> OPDRACHT:
Schrijf uit de pagina hieronder letterlijk het stuk over dat begint bij "Over ‘A Geology" en doorloopt tot en met "Geology of Media.".

Arie Altena
index

Mediageologie

Over ‘A Geology of Media’ van Jussi Parikka

Arie Altena

Deze bespreking – met kort interview – van Jussi Parikka's A Geology of Media’ verscheen in Gonzo (Circus), 2015.

Geologie staat sinds enige tijd in de aandacht van de technologische cultuur en de hedendaagse kunst. Het zal de lezer van Gonzo (Circus) niet zijn ontgaan dat bijvoorbeeld het Sonic Acts-festival van afgelopen februari als thema ‘The Geologic Imagination’ had. In april verscheen het nieuwe boek van de Finse mediatheoreticus Jussi Parikka, met de titel A Geology of Media.

> GETOONDE GEGEVENS:

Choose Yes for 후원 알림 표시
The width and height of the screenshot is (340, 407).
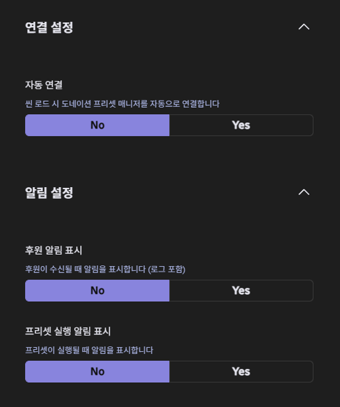click(241, 290)
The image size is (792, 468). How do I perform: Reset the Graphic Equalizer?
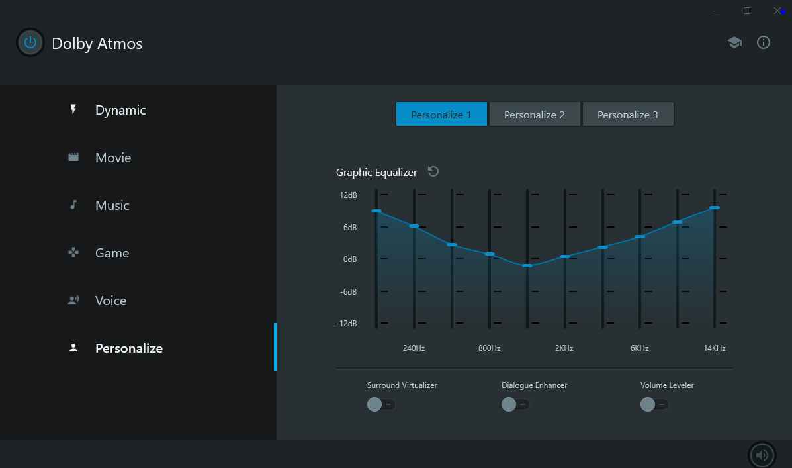[433, 171]
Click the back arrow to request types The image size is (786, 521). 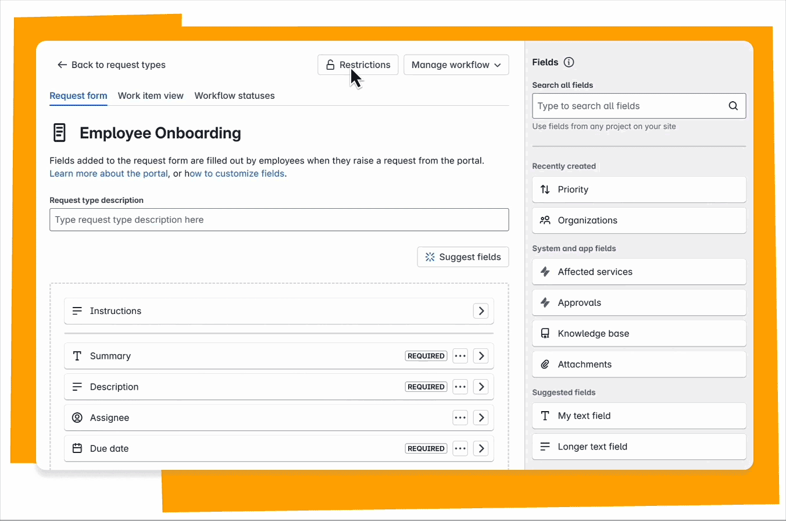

> UITKOMST:
Over ‘A Geology of Media’ van Jussi Parikka

Arie Altena

Deze bespreking – met kort interview – van Jussi Parikka's A Geology of Media’ verscheen in Gonzo (Circus), 2015.

Geologie staat sinds enige tijd in de aandacht van de technologische cultuur en de hedendaagse kunst. Het zal de lezer van Gonzo (Circus) niet zijn ontgaan dat bijvoorbeeld het Sonic Acts-festival van afgelopen februari als thema ‘The Geologic Imagination’ had. In april verscheen het nieuwe boek van de Finse mediatheoreticus Jussi Parikka, met de titel A Geology of Media.